_REQUIRED ACTION_. Transcribe verbatim the span of lines that opens with the line containing "Headlines for Thursday, August" and closes with the last line of the data below.
=-=-=
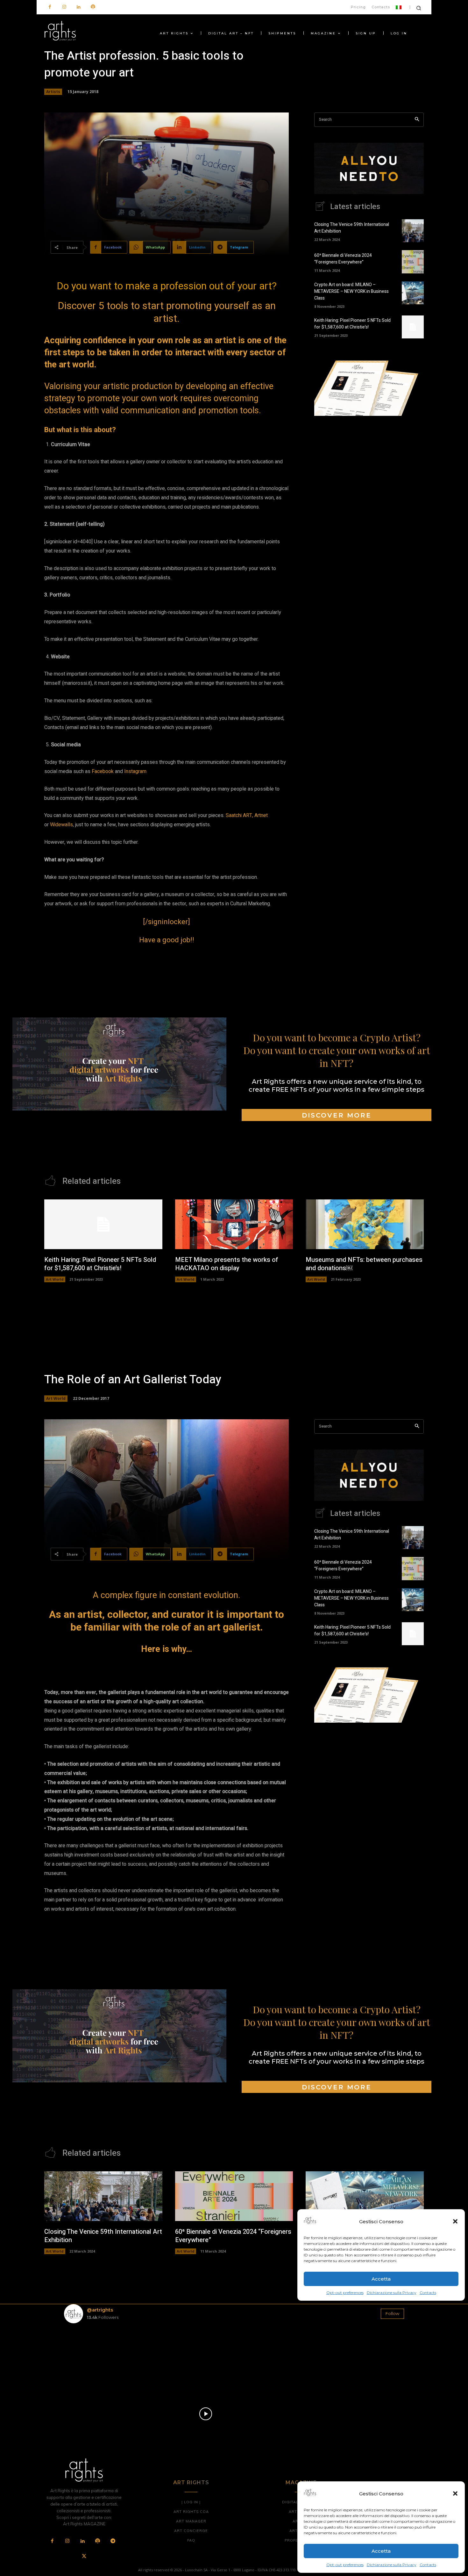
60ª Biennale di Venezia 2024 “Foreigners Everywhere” (343, 258)
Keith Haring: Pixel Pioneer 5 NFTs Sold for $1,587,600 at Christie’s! (352, 323)
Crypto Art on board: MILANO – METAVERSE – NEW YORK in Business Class (351, 291)
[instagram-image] (92, 2356)
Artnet (261, 815)
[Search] (417, 119)
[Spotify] (92, 7)
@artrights (100, 2310)
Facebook (103, 771)
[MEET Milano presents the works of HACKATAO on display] (234, 1224)
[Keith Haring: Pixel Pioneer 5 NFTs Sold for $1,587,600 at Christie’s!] (413, 326)
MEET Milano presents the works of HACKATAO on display (226, 1264)
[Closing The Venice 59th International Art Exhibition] (413, 230)
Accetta (381, 2551)
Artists (53, 91)
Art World (55, 1279)
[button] (455, 2493)
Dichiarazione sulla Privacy (391, 2564)
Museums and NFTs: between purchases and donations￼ (364, 1264)
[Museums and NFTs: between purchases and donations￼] (365, 1224)
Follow (392, 2313)
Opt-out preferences (345, 2564)
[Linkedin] (78, 7)
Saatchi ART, (239, 815)
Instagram (135, 771)
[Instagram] (64, 7)
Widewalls (61, 825)
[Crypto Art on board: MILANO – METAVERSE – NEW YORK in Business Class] (413, 292)
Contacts (428, 2564)
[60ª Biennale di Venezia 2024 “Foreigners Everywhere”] (413, 261)
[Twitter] (84, 2557)
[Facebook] (49, 7)
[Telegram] (113, 2541)
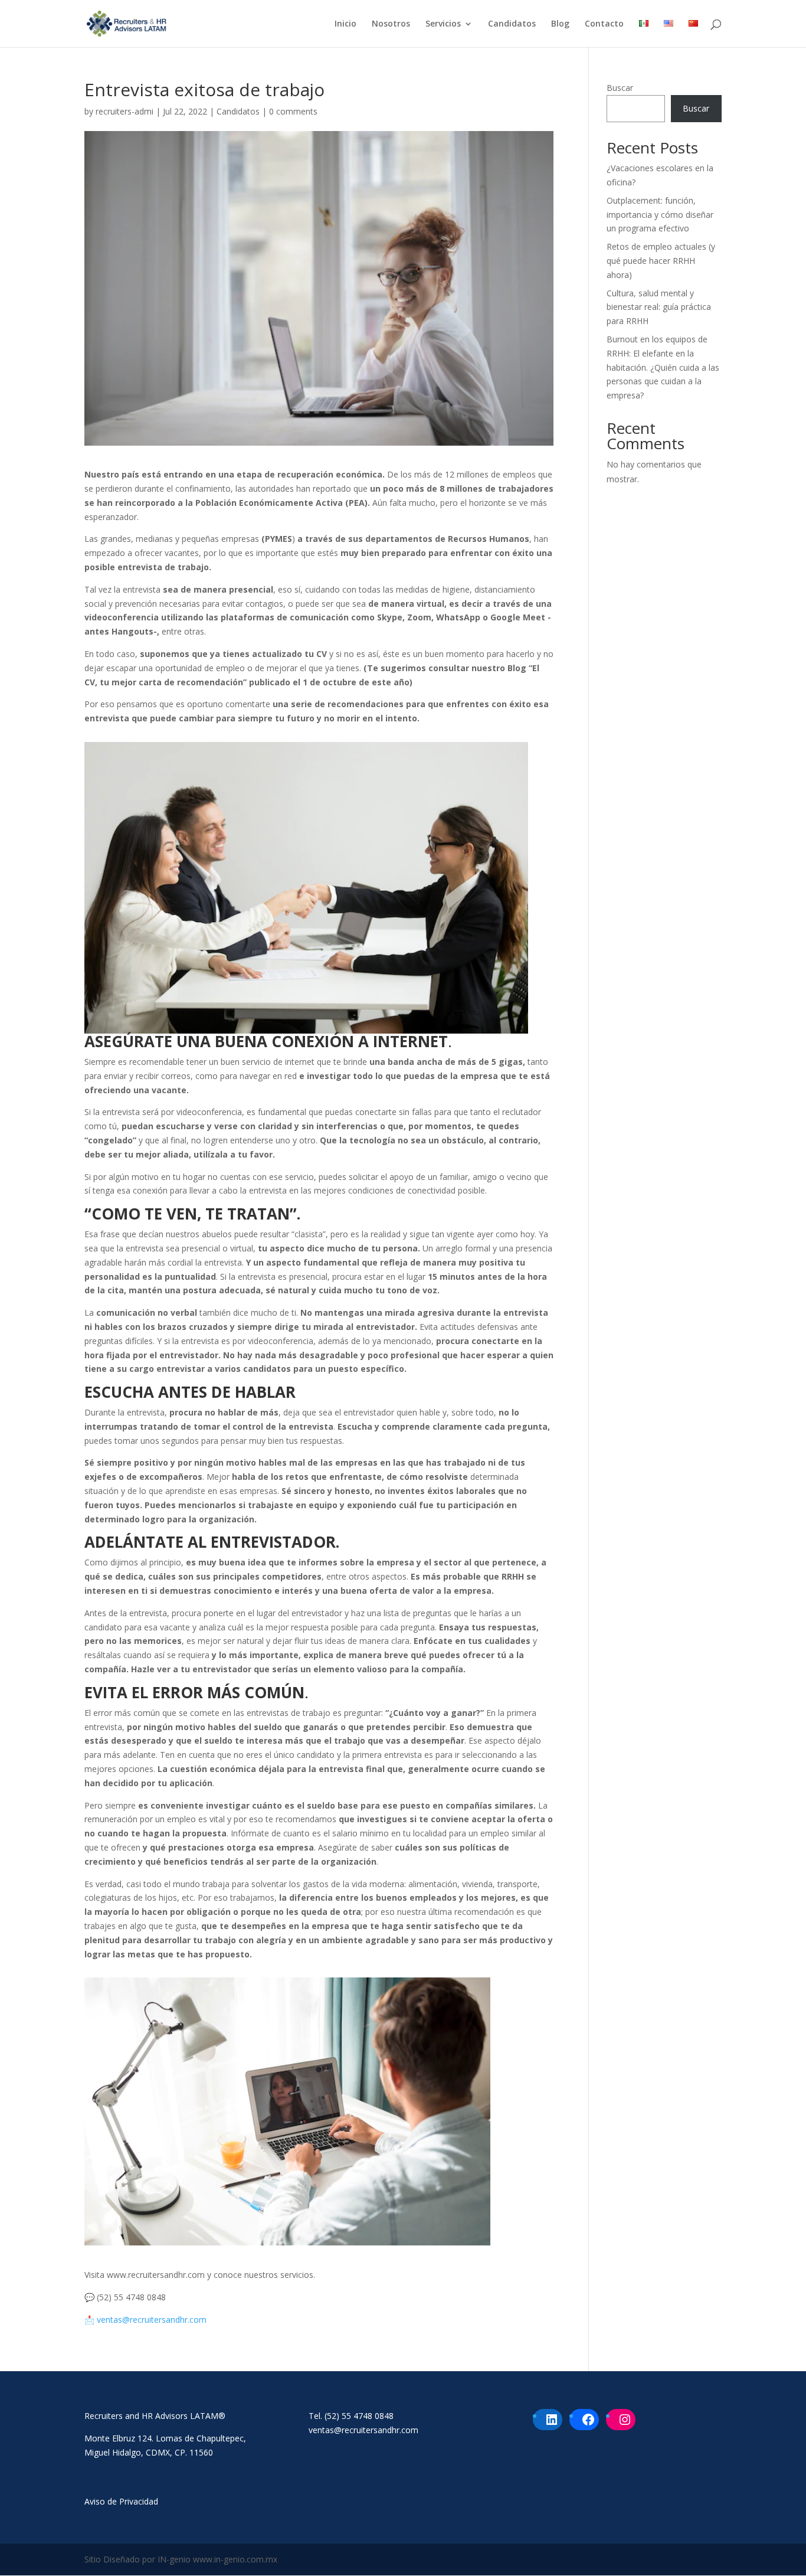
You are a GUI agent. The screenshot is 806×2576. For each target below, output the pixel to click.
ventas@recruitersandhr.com (152, 2319)
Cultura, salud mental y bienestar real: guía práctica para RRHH (659, 307)
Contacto (604, 24)
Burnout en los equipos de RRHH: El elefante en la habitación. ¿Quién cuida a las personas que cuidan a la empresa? (663, 367)
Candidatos (512, 24)
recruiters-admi (124, 111)
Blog (560, 24)
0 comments (293, 111)
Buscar (620, 87)
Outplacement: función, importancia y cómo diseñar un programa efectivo (660, 214)
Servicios (443, 24)
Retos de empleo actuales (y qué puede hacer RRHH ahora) (661, 260)
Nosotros (391, 24)
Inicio (345, 24)
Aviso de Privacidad (121, 2501)
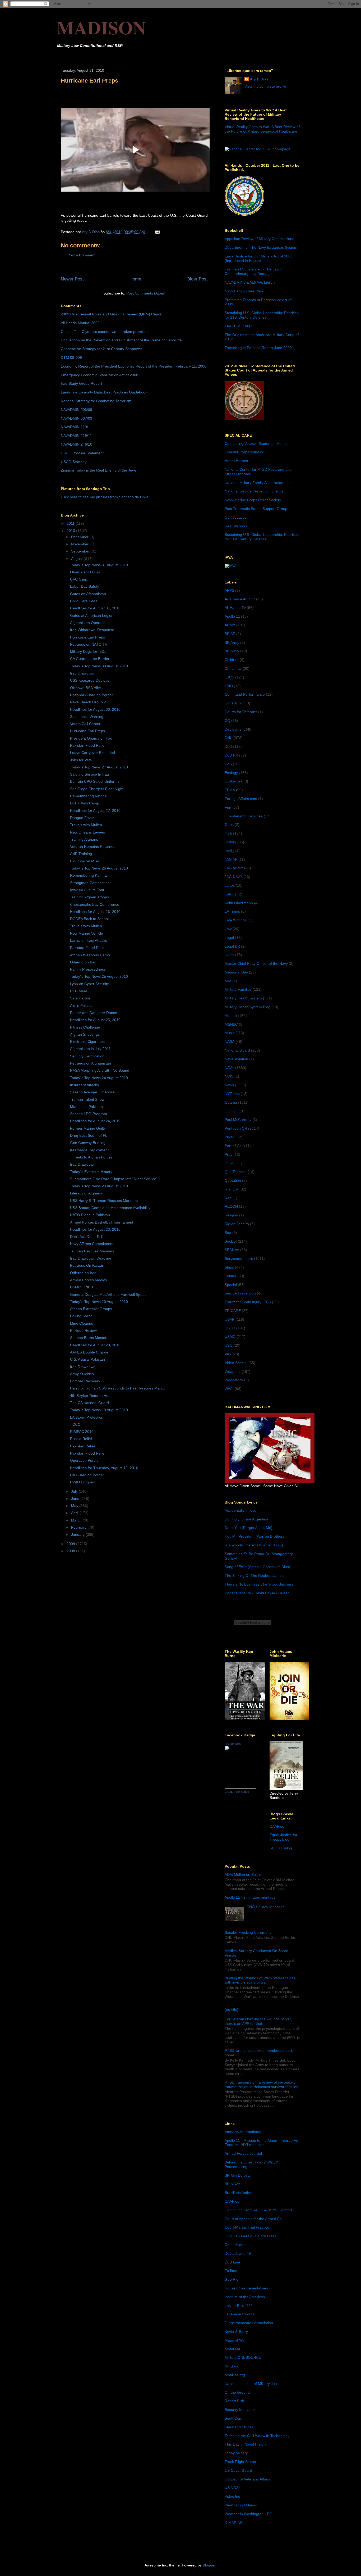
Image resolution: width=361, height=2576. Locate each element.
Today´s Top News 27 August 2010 (99, 767)
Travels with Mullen (86, 825)
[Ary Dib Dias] (240, 1787)
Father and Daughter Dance (93, 1013)
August (77, 558)
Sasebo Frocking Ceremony (248, 1932)
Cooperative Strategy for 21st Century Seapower (101, 349)
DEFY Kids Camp (84, 803)
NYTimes (232, 1094)
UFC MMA (78, 991)
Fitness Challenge (85, 1027)
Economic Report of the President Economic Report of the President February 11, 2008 (133, 366)
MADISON (101, 27)
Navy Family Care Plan (244, 291)
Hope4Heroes (236, 461)
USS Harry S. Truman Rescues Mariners (104, 1200)
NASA (229, 1041)
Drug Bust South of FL (88, 1135)
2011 (71, 523)
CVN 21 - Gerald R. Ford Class (250, 2236)
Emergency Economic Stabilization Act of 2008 (99, 375)
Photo (229, 1137)
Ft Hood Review (83, 1330)
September (81, 551)
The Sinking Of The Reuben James (254, 1575)
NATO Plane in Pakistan (90, 1215)
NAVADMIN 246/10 (76, 444)
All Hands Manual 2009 (80, 323)
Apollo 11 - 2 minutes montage (250, 1897)
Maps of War (235, 2340)
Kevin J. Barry (236, 2331)
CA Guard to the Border (89, 659)
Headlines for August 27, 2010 (95, 810)
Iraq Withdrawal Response (92, 630)
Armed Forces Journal (243, 2153)
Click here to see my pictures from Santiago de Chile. (105, 497)
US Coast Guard (238, 2470)
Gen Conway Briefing (87, 1142)
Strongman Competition (90, 883)
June (75, 1498)
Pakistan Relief (82, 1446)
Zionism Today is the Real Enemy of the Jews (99, 470)
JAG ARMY (234, 868)
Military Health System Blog (247, 1007)
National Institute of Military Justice (254, 2384)
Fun (228, 807)
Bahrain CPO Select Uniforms (94, 781)
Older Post (197, 279)
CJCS (229, 677)
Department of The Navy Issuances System (261, 247)
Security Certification (87, 1056)
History (230, 842)
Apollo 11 (232, 616)
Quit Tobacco (236, 517)
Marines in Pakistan (86, 1106)
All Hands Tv (235, 607)
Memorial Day (236, 972)
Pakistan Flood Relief (87, 745)
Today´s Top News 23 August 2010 (99, 1186)
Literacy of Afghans (86, 1193)
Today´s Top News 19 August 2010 (99, 1410)
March (77, 1520)
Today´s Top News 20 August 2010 (99, 1302)
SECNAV (232, 1250)
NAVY (229, 1068)
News (229, 1085)
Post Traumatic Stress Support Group (256, 508)
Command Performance (245, 694)
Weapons (232, 1371)
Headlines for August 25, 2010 (95, 1020)
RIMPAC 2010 (82, 1431)
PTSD (229, 1163)
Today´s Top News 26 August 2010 (99, 868)
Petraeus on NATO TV (88, 644)
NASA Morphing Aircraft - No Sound (99, 1070)
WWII (229, 1389)
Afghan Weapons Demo (90, 955)
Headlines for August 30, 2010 (95, 709)
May (75, 1506)
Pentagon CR (236, 1128)
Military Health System (243, 998)
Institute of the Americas (245, 2297)
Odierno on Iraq (83, 962)
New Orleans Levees (87, 832)
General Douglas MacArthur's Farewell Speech (109, 1294)
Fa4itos (231, 2271)
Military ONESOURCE (243, 2357)
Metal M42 (233, 2349)
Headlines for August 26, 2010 (95, 911)
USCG (230, 1328)
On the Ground (237, 2392)
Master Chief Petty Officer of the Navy (256, 963)
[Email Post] (157, 232)
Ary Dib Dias (233, 1743)
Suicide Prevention (240, 1293)
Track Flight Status (240, 2462)
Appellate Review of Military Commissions (259, 239)
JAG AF (231, 859)
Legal (229, 937)
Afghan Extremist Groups (91, 1309)
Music (229, 1033)
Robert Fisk (234, 2401)
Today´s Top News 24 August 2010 (99, 1078)
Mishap (231, 1015)
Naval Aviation (236, 1059)
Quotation (233, 1180)
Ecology (231, 773)
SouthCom (233, 2418)
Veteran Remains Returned (92, 846)
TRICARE (233, 1311)
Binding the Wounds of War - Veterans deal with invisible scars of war (261, 1980)
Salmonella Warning (86, 716)
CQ (227, 720)
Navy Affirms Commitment (91, 1244)
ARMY (230, 625)
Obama (231, 1102)
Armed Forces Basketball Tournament (101, 1222)
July (75, 1491)
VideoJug (232, 2496)
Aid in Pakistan (82, 1005)
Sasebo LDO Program (88, 1114)
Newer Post (72, 279)
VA (227, 1354)
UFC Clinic (79, 579)
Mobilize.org (235, 2375)
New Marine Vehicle (86, 933)
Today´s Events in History (91, 1172)
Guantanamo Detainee (244, 816)
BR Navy (232, 651)
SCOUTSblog (281, 1848)
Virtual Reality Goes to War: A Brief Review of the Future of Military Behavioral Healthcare (262, 129)
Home (135, 279)
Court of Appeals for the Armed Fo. (254, 2219)
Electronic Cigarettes (87, 1041)
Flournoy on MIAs (85, 861)
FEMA (230, 790)
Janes (230, 885)
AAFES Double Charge (89, 1352)
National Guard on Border (91, 695)
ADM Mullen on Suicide (244, 1874)
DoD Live (232, 2262)
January (78, 1534)
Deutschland (235, 2245)
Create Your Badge (237, 1791)
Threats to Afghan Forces (91, 1157)
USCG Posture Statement (82, 453)
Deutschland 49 (238, 2253)
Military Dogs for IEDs (88, 651)
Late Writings (236, 920)
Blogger (209, 2565)
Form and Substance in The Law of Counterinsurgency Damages (254, 271)
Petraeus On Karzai (86, 1265)
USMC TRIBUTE (84, 1287)
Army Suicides (82, 1374)
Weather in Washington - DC (248, 2514)
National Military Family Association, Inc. (258, 483)
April (75, 1513)
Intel (228, 851)
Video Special (236, 1363)
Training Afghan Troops (89, 897)
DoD (228, 746)
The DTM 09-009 (239, 326)
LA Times (232, 911)
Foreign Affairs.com (241, 798)
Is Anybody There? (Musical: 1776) (254, 1545)
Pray (228, 1154)
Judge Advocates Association (249, 2323)
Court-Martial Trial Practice (247, 2227)
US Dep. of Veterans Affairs (247, 2479)
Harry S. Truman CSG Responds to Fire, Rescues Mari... (117, 1388)
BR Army (232, 642)
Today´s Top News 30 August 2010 (99, 666)
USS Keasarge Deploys (89, 680)
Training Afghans (84, 839)
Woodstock (234, 1380)
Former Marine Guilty (88, 1128)
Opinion (231, 1111)
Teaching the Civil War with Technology (257, 2436)
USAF (229, 1319)
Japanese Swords (239, 2314)
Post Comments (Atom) (145, 293)
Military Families (238, 989)
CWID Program (82, 1482)
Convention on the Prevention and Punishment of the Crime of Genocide (121, 340)
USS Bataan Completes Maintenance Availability (110, 1208)
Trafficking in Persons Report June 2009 (258, 348)
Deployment (235, 729)
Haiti (228, 833)
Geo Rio (231, 2279)
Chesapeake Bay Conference (94, 904)
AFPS (229, 590)
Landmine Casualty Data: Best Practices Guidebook (104, 392)
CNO (229, 686)
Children (232, 660)
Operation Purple (84, 1460)
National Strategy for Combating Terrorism (96, 401)
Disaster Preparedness (244, 452)
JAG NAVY (233, 877)
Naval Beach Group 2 (88, 702)
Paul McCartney (238, 1119)
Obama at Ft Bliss (85, 572)
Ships (229, 1267)
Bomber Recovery (85, 1381)
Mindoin (231, 2366)
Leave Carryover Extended (92, 752)
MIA (228, 981)
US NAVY (232, 2488)
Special (231, 1285)
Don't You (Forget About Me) (248, 1527)
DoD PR (231, 755)
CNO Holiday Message (266, 1907)
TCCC (75, 1424)
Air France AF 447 (240, 599)
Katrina (231, 894)
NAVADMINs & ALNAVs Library (250, 282)
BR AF (230, 634)
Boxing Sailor (81, 1316)
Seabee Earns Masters (89, 1337)
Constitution (234, 703)
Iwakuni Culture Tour (87, 890)
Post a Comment (81, 255)
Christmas (233, 668)
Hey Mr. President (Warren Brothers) (255, 1536)
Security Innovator (240, 2409)
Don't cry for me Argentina (246, 1519)
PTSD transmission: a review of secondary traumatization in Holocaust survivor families (261, 2084)
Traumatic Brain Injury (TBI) (248, 1302)
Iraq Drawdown (82, 673)
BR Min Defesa (237, 2175)
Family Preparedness (88, 969)
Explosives (233, 781)
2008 (71, 1551)
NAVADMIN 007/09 (76, 418)
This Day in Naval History (246, 2444)
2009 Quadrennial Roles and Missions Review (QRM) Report (112, 314)
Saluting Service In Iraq (89, 774)
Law (228, 929)
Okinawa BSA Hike (85, 688)
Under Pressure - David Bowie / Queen (257, 1593)
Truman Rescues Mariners (92, 1251)
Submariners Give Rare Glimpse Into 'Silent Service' (113, 1179)
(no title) (231, 2009)
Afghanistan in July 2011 (90, 1049)
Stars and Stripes (239, 2427)
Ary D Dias (259, 79)
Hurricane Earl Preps (87, 637)
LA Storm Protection (86, 1417)
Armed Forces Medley (88, 1280)
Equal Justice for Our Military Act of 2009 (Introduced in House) (259, 258)
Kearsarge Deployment (89, 1150)
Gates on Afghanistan (88, 594)
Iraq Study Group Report (81, 383)
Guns (229, 824)
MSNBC (231, 1024)
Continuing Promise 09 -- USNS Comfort (258, 2210)
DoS (228, 764)
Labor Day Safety (84, 586)
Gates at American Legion (91, 615)
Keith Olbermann (239, 903)
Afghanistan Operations (89, 623)
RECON (231, 1206)
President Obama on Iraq (91, 738)
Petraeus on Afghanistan (90, 1063)
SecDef (231, 1241)
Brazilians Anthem (239, 2192)
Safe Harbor (80, 998)
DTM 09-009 (71, 357)
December (80, 537)
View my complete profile (265, 86)
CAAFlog (277, 1826)
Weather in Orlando (241, 2505)
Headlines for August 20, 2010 (95, 1345)
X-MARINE (234, 2522)
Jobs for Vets (81, 760)
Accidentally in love (240, 1510)
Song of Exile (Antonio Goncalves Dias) (257, 1567)
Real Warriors (236, 526)
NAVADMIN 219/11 (76, 427)
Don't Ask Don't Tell (86, 1236)
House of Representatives (246, 2288)
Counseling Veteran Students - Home (256, 443)
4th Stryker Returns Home (92, 1395)
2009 (71, 1544)
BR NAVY (232, 2184)
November (80, 544)
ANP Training (81, 854)
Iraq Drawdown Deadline (90, 1258)
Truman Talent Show (87, 1099)
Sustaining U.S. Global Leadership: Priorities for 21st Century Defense (262, 315)
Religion (231, 1215)
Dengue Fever (82, 818)
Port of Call (234, 1146)
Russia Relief (81, 1439)
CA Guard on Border (87, 1475)
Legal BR (232, 946)
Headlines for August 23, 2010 (95, 1229)
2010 (71, 530)
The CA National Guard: (90, 1403)
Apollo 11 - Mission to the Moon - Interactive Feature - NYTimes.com (261, 2142)
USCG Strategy (73, 462)
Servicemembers (239, 1258)
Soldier (230, 1276)
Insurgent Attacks (84, 1085)
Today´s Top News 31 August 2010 (99, 565)
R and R (231, 1189)
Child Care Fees (83, 601)
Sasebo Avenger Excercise (92, 1092)
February (79, 1527)
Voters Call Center (85, 724)
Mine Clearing (81, 1323)
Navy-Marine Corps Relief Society (253, 500)
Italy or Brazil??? (239, 2305)
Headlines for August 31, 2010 (95, 608)
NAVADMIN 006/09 (76, 410)
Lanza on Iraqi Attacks (88, 940)
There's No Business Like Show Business (259, 1584)
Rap (228, 1198)
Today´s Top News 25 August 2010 (99, 976)
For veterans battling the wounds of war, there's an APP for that (258, 2021)
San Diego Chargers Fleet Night (96, 789)
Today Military (236, 2453)
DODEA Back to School (89, 919)
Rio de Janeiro (237, 1224)
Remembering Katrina (88, 796)
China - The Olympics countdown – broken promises (105, 331)
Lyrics (229, 955)
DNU (229, 738)
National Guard (237, 1050)
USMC (230, 1336)
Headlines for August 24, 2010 (95, 1121)
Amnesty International (243, 2132)
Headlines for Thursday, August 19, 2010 (104, 1468)
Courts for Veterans (241, 712)
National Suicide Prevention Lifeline (254, 491)
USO (229, 1345)
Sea (228, 1232)
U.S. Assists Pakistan (87, 1359)
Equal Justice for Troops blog (283, 1837)
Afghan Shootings (85, 1034)
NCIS (229, 1076)
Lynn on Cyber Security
=-=-=
_YOUR SOLUTION_.
Headlines for Thursday, August 19, 2010 (104, 1468)
Courts for Veterans (241, 712)
National Suicide Prevention Lifeline (254, 491)
USO (229, 1345)
Sea (228, 1232)
U.S. Assists Pakistan (87, 1359)
Equal Justice for Troops blog (283, 1837)
Afghan Shootings (85, 1034)
NCIS (229, 1076)
Lynn on Cyber Security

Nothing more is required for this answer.